The old saying used to be: “If you can’t beat them, join them.” It turns out that it doesn’t quite work out that way all the time. At least that’s the case for FirstEnergy Corp. (NYSE:FE), which is shutting down two coal-fired power plants due to low natural gas prices. The problem is it can’t economically justify replacing those plants with natural-gas-powered units.
It’s also not for lack of trying as the utility has twice proposed converting these aging coal plants to natural gas. Both times the company has had to abandon the idea because the price simply wasn’t right. As it turns out, natural gas would have to plunge by 30% and stay that way for a long, long time in order to justify the investment. That leaves FirstEnergy Corp. (NYSE:FE) in a bit of a bind because it can’t open a new coal-fired power plant either, because of current and likely future environmental regulations.

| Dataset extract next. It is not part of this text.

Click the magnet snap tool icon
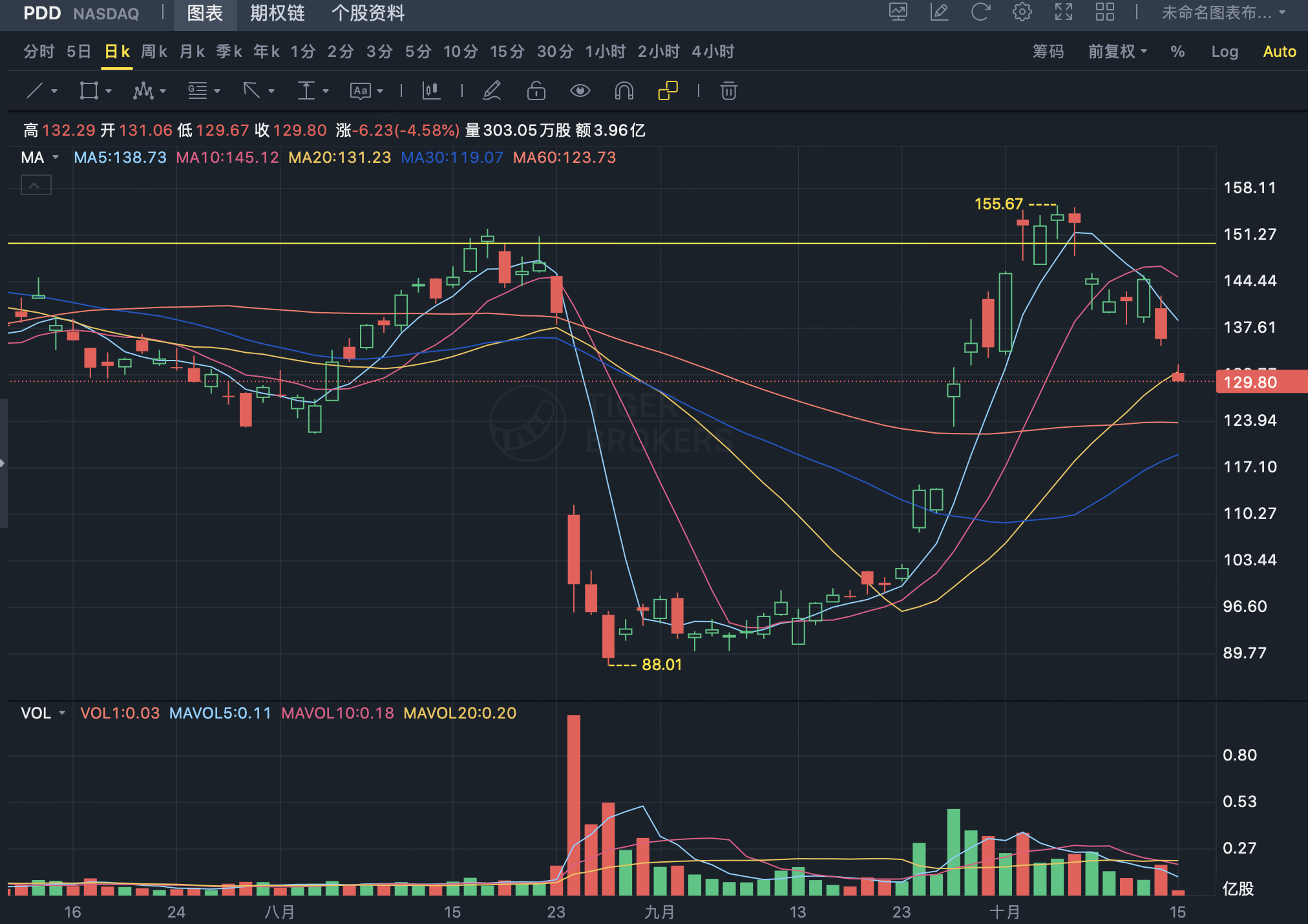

The two plants in question, Hatfield Ferry and Mitchell, have total capacity of 2,080 megawatts or about 10% of the company’s total generating capacity. However, the two plants represent about 30% of the company’s $925 million estimated costs of complying with the EPA’s Mercury and Air Toxics Standards. That’s just too high a cost to keep the two plants operational.
Over the past year, FirstEnergy Corp. (NYSE:FE) has announced the deactivation of 11 power plants within its portfolio. These two most recent plants being deactivated, both located in Pennsylvania, will result in the loss of about 380 jobs in the state. It’s really just the latest in a string of coal-related jobs disappearing in the region.
At least the region is blessed with abundant natural gas reserves thanks to the Marcellus Shale. The development of that shale play continues to bring jobs to the region even as coal jobs disappear. One company in which this is most clearly seen is CONSOL Energy Inc. (NYSE:CNX). The gas and coal producer has really been switching its growth objectives toward gas. Once the company’s BMX Mine comes on line, it’s not expecting to spend capital to grow its coal business any further. Instead, it’s looking to grow its gas production by double digits in order to fuel the increased consumption of that resource by utilities that are switching from coal to natural gas.